Exercise objective
Copy out the rows word for word, starting at the line with "You are a GUI" and running through the final line of the rows, both included. Leave the pictures out.

Dataset content
************

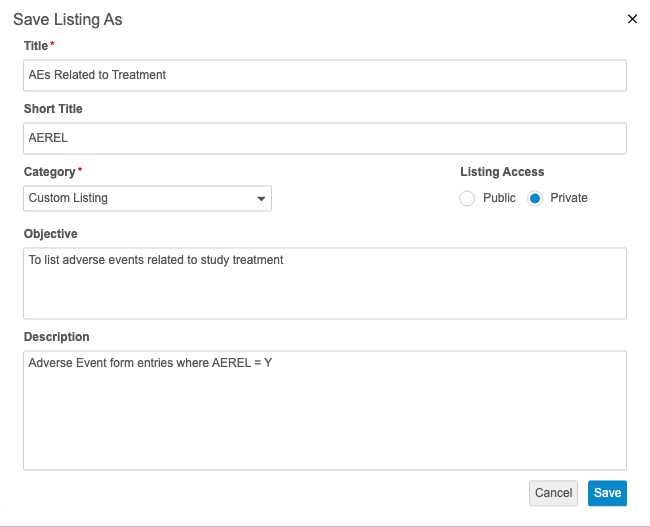Image resolution: width=650 pixels, height=527 pixels.
Task: Select the Private radio button
Action: 535,199

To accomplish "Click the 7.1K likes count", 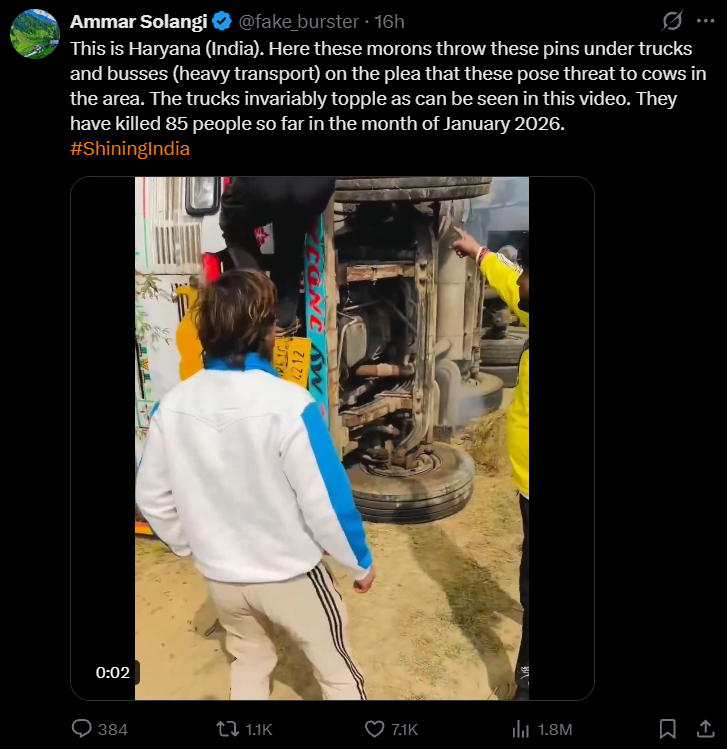I will [x=405, y=729].
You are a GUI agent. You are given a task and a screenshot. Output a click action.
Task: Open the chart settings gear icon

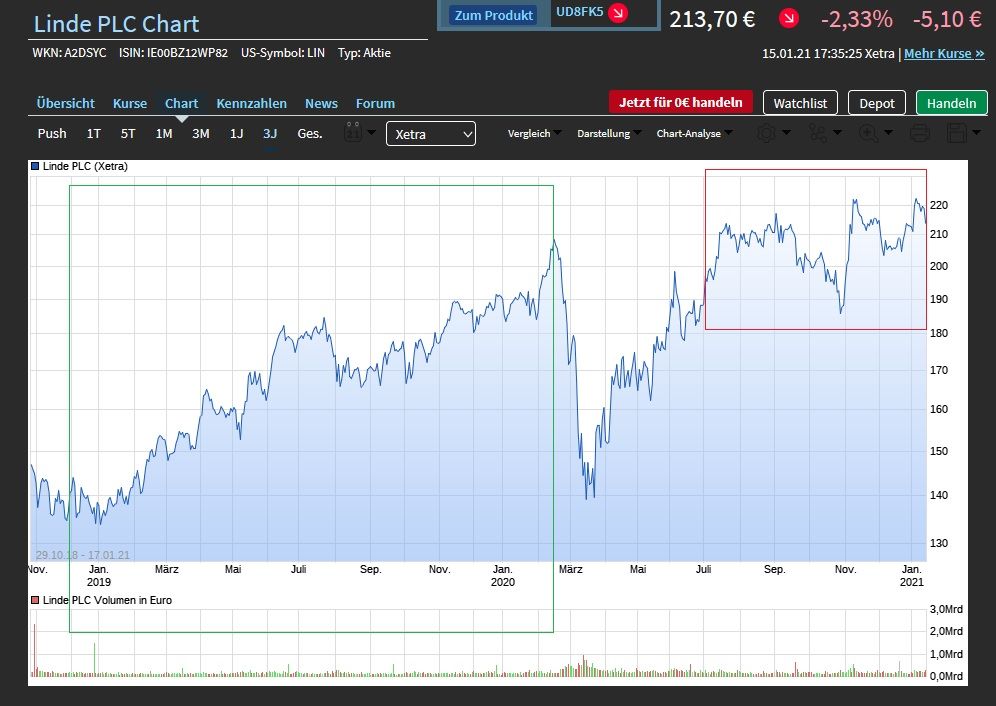pyautogui.click(x=766, y=133)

************

Result for this task
You are a GUI agent. You are given a task and a screenshot. Output a click action.
Task: Open the chart settings gear icon

pyautogui.click(x=766, y=133)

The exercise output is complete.